■ SOURCE DATA ■
<<<<

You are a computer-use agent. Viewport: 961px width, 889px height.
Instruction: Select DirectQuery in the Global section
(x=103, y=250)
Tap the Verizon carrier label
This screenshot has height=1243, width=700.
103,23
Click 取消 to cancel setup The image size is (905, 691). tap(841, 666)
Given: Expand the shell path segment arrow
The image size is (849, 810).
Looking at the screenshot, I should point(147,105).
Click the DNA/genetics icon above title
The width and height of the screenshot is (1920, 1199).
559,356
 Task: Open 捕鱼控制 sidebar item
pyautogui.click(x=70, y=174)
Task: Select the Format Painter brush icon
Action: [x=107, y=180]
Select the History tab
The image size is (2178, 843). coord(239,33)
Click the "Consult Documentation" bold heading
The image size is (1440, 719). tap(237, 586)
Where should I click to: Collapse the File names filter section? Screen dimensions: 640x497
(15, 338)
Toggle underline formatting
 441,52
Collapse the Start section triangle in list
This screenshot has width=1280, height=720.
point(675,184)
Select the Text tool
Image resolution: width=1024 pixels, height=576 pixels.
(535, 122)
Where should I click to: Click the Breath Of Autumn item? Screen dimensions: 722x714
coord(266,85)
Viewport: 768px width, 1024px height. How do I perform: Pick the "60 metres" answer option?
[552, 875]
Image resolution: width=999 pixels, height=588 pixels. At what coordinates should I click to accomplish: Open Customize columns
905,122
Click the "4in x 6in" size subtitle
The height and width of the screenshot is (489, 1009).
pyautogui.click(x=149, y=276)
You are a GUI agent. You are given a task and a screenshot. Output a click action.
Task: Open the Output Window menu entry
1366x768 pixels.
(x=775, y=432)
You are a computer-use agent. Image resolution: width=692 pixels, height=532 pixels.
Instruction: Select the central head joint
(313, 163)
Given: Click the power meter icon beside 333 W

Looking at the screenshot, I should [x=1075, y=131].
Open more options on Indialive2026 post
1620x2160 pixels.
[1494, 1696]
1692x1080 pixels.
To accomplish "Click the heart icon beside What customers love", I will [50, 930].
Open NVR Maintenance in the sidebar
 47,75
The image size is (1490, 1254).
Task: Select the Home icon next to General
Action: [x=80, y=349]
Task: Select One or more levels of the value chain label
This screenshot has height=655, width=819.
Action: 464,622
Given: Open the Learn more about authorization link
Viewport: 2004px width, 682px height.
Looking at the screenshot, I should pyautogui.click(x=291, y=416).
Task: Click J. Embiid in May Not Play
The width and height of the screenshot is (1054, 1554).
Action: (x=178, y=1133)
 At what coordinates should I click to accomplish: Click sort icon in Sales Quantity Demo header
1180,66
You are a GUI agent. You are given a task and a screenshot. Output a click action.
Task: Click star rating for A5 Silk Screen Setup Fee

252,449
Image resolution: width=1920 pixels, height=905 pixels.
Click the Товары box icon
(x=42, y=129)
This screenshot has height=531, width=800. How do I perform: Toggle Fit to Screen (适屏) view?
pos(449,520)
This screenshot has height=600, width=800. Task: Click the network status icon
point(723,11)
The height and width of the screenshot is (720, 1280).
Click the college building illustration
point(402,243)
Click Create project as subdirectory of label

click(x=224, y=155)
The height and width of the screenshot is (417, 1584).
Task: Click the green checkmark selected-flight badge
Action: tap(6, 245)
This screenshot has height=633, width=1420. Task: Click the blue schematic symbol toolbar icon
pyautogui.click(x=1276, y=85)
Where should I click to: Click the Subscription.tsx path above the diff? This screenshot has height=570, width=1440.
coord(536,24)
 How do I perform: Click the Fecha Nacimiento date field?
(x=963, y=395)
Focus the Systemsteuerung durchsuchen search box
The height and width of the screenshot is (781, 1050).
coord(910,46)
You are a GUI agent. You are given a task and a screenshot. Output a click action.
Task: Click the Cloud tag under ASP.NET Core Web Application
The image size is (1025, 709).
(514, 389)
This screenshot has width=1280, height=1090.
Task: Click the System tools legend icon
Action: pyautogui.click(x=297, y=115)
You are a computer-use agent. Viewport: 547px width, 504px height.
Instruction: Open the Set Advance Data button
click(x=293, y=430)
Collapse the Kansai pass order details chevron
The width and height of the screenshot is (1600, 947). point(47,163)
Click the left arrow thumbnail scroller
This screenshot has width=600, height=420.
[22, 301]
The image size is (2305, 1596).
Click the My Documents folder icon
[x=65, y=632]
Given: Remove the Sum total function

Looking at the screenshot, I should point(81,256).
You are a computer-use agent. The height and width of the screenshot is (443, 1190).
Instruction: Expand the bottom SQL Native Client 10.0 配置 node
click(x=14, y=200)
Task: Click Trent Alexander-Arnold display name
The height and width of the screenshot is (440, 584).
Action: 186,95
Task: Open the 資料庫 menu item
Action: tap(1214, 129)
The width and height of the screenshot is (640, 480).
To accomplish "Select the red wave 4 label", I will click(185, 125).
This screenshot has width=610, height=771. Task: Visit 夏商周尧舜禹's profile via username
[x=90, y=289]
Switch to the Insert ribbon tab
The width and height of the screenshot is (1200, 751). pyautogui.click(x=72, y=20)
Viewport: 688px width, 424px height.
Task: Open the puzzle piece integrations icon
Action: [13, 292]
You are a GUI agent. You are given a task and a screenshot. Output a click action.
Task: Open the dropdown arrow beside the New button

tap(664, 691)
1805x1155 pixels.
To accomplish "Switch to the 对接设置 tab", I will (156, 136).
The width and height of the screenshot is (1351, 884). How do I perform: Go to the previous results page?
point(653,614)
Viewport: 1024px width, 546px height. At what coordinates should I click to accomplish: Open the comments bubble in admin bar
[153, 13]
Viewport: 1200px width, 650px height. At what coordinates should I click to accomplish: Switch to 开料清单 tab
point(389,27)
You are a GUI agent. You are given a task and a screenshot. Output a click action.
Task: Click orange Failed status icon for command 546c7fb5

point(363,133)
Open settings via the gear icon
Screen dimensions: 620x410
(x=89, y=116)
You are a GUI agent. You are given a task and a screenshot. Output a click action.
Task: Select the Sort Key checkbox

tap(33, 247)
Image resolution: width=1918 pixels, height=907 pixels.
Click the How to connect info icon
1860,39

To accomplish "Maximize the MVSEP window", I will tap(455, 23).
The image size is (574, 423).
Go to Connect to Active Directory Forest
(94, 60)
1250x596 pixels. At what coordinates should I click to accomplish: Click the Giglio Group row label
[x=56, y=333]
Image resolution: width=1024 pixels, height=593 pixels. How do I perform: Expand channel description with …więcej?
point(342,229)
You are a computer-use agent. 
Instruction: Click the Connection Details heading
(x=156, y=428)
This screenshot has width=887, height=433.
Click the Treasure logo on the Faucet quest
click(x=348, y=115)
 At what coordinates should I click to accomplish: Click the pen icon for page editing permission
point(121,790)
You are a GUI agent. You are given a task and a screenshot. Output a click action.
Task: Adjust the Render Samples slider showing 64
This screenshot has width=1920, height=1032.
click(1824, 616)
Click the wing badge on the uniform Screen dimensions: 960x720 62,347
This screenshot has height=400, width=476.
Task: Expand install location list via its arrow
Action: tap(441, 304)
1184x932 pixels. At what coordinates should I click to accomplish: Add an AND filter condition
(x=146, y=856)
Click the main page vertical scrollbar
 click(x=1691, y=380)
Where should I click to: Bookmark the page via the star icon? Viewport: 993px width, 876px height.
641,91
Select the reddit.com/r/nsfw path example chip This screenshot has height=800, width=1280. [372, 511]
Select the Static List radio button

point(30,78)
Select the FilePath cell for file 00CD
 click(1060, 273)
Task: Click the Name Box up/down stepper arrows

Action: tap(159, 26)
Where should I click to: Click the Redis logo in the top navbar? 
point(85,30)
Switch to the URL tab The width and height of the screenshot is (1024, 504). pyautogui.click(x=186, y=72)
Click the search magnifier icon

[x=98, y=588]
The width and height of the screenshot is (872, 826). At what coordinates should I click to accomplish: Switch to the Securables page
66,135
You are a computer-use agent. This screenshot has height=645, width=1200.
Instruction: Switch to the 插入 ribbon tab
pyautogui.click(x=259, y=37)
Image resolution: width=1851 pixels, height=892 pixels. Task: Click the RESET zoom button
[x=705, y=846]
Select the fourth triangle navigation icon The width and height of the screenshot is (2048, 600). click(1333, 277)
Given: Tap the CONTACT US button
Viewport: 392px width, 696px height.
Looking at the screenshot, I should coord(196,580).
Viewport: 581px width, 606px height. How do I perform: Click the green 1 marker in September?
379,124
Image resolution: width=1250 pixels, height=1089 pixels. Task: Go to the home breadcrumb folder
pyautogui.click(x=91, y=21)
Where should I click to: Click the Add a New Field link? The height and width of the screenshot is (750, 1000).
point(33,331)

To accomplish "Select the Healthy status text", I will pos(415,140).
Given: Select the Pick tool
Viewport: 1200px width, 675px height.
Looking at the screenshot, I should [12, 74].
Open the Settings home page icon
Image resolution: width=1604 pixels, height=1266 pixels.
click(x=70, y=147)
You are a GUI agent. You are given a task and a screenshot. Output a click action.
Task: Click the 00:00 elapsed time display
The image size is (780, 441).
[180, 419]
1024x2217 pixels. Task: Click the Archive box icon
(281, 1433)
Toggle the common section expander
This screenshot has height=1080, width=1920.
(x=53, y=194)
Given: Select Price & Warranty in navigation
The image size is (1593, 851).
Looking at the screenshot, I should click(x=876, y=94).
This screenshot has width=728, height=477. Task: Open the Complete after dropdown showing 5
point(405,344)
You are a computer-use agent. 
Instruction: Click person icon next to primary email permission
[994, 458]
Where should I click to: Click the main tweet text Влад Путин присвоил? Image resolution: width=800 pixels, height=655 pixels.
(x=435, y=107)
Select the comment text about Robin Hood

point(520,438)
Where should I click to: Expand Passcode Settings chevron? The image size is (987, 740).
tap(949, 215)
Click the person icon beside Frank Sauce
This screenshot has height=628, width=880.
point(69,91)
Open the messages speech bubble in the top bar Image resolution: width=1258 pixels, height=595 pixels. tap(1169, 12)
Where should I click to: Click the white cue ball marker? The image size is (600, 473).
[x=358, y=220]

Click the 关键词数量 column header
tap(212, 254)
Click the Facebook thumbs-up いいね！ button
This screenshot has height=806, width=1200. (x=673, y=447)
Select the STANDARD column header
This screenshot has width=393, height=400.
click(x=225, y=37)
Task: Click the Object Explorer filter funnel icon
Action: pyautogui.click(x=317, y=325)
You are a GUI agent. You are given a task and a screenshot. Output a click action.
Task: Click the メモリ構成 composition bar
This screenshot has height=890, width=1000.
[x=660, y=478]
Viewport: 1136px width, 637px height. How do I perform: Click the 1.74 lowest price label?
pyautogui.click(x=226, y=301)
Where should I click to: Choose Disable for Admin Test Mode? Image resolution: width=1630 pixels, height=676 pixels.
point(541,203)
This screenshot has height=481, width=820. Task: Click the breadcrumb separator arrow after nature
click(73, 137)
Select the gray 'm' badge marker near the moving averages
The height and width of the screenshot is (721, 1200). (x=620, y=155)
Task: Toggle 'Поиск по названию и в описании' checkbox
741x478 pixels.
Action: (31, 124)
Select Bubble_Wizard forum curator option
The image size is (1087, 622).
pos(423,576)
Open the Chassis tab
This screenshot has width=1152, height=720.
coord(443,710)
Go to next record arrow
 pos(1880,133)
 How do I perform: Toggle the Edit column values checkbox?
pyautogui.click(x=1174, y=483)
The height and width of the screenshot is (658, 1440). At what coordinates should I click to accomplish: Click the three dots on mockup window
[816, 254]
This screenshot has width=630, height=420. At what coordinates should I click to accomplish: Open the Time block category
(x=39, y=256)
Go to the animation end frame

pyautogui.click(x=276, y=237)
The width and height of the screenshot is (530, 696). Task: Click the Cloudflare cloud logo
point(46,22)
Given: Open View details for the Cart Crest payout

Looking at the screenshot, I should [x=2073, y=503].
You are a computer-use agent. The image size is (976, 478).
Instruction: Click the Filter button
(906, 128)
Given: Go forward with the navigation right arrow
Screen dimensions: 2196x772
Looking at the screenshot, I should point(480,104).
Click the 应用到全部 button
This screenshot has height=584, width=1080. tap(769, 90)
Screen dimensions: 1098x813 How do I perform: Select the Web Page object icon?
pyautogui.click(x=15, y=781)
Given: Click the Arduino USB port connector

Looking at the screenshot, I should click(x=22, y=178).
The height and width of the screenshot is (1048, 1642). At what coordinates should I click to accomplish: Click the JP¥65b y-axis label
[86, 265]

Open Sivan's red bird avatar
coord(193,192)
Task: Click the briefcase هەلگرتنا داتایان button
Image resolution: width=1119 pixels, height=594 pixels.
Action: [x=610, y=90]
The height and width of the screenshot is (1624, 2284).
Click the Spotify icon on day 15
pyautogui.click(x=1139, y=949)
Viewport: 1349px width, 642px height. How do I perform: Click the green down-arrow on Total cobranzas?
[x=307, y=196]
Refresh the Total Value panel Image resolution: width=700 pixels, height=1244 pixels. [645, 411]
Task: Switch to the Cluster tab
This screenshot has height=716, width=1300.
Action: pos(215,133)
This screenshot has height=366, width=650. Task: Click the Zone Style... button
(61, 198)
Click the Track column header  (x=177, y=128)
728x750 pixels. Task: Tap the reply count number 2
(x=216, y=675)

>>>>

■ PROBLEM DESCRIPTION ■
Tally each line in the data that holds the word "more"; write only the total.

■ EXPECTED ANSWER ■
3